Saturday, January 6, 2018

VIOLENT WARD by Len Deighton

Refinished Fr 1/5/18

This is one of my ancient paperbacks that I bought at the library book sale on Fr 6/13/97 and read and finished on We 8/26/98. My comment was, "why did I wait so long"?

I really liked the book and the writing is superior. However, Len Deighton is actually more of a major figure of the Spy Thriller genre, so this book is a kind of unusual. Since The Cold War is not really relevant anymore, he's probably trying to cash in on the 'comedic thriller' genre. The book seems to me like something Donald E. Westlake might have done, but Deighton is probably the better craftsman.

The story-line might be a little too convoluted, but the writing makes it all worthwhile.

This is the review from Kirkus that sums up the plot and comments on the style.

"What's a veteran cold war novelist to do when there's no more cold war? In the case of British spymaster Deighton, head west for a knotty, if zesty, seriocomic thriller set against Aspen snow and L.A. sleaze. You suspect Deighton's off stride when he starts with a small cheat: Mickey Murphy--a rumpled L.A. attorney whose appealingly grumpy narration energizes the story--huddles behind his desk, trying not to frighten ``the woman'' perched on his office window ledge. Mickey finally coaxes ``the woman'' inside--and only then tells us that she's his ex-wife, angling for a handout. Mickey's day goes downhill from there, as he meets with an actor who wants a gun, visits his own wastrel son, and attends a party thrown by Zack Petrovich, the tycoon who's just bought control of Mickey's small law firm--and who's married to his old flame Ingrid. At the party, Mickey chances upon a bomb hidden in Zack's phone: Who's trying to kill his new boss? Is it Ingrid--who claims that Zack wants to kill her? What do these threatened murders have to do with the body-snatching scheme by which one of Mickey's clients will be declared dead in order to run off with an illicit fortune? And who knocked off and then freeze-dried the retired hit man who claimed, just before he died, that Ingrid had asked him to kill Zack? A picturesque visit to Zack's Aspen ranch doesn't clarify matters, but Mickey finds plenty more to grumble about as he tends to his vintage Caddie and mouths off about foreign cars, smoking, lax airport security, and even appliance-repair requirements, meanwhile tying together plot threads right up to a twisty finale that's not half as compelling as the burning cityscape--courtesy of L.A.'s 1992 riots--that backdrops it. Like sugarcoating on a pill, Mickey's lively patter makes the contorted, lumpy storyline easier to swallow--but this kind of bumptious California thriller really isn't Deighton's bag."

Tuesday, January 2, 2018


This is one of my old trade paperbacks that I got on the Internet and finished Mo 6/4/07 at The Club. I had 'dispatched all day'.

Refinished New Years Day, Mo 1/1/18. I've got the Heath Ledger movie on order from Netflix, and I can't wait to see it- again.

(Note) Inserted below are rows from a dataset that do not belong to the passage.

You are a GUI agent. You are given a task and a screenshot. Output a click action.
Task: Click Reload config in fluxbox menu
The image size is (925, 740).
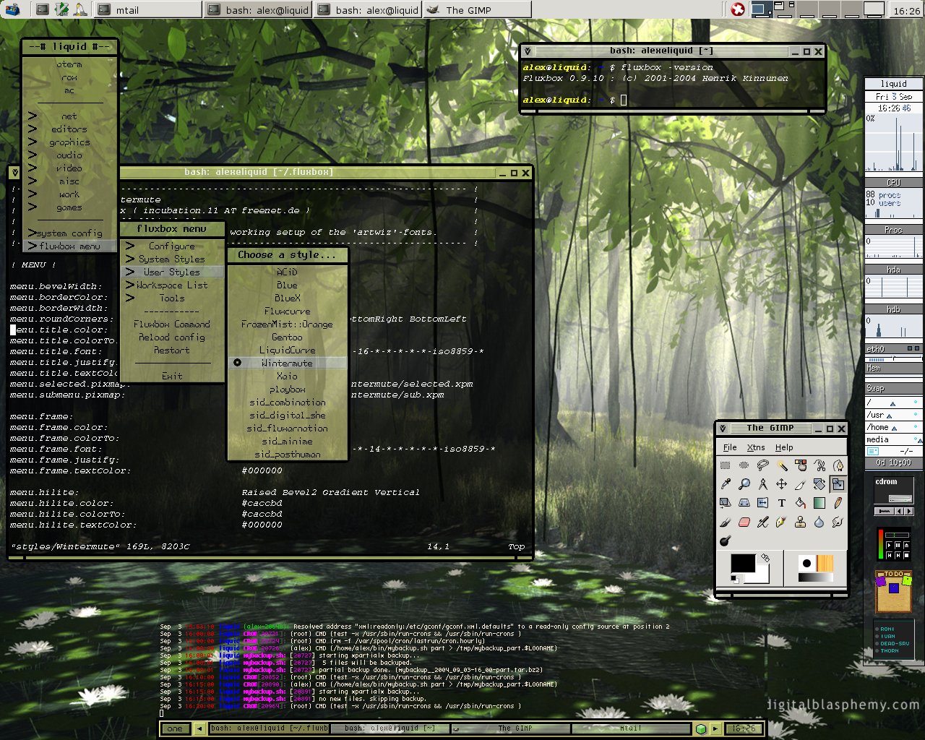(x=171, y=337)
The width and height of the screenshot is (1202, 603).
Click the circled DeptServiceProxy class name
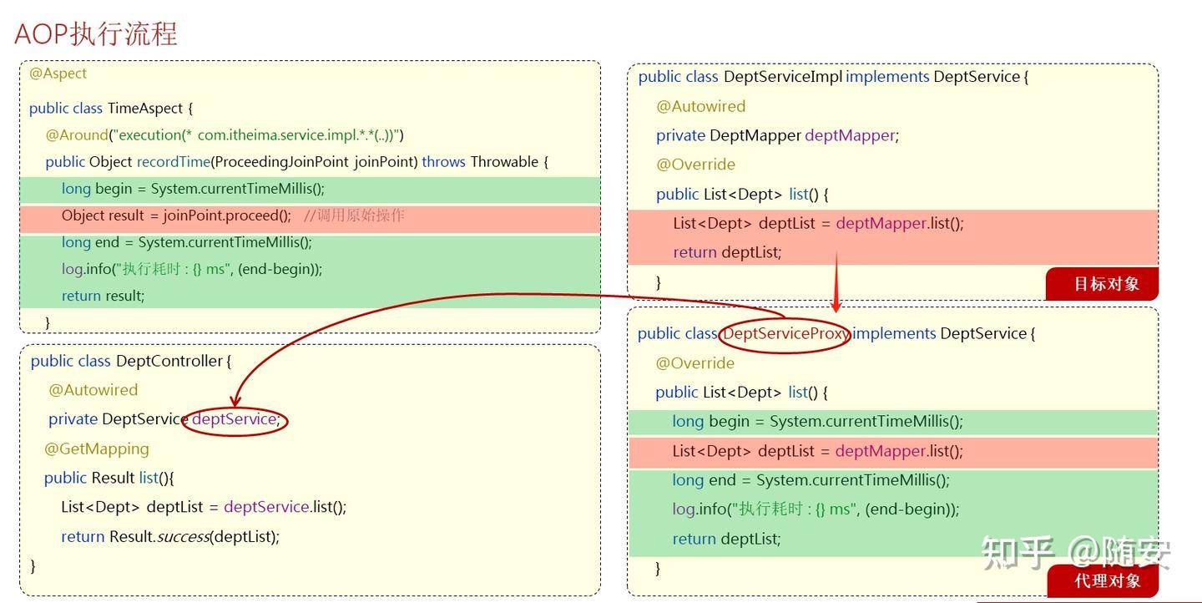(x=783, y=333)
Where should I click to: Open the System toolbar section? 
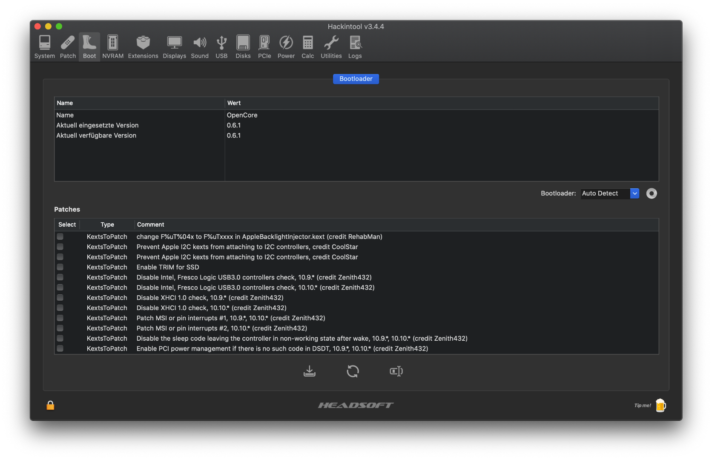point(45,46)
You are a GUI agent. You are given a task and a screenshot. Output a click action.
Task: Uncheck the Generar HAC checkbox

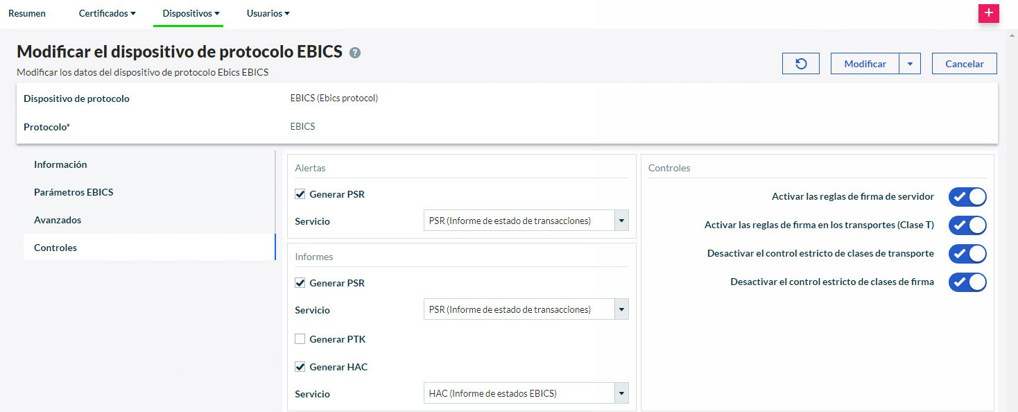pyautogui.click(x=300, y=367)

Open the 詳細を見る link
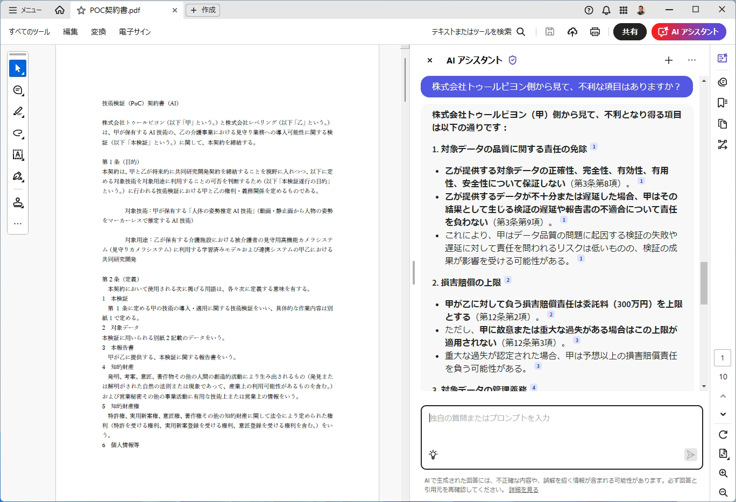pos(523,490)
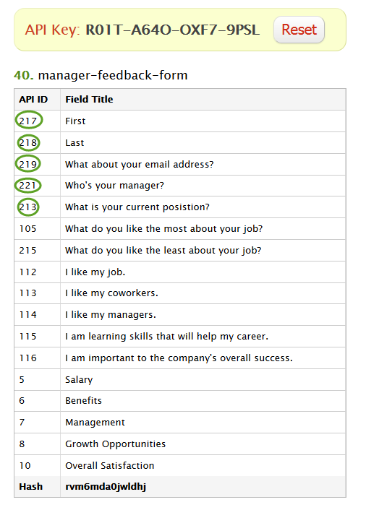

This might just be the best Junkie Love Story ever written or at the very least, the best that I have read.

Set in Melbourne and Sydney, Australia during the 90's (published 1997)

Part One: Invincibility
Part Two: The Kingdom of Momentum
Part Three: The Momentum of Change

Within the 'Parts', each chapter has a one word title that sums up the content.

In the end, they split up; months and years later he hears isolated facts about Candy, and then he completely loses touch with her. Life goes on....for those lucky enough to stick around.

A description from Amazon Books-

"Painful, sexy, tender, and charged with dark humor, Candy provocatively charts the daily rituals of two lovers maintaining a long-term junk habit. Told in stunningly vivid prose and set against the backdrop of suburban and urban Australia, Candy is both an electrifying and frightening glimpse of contemporary life and love."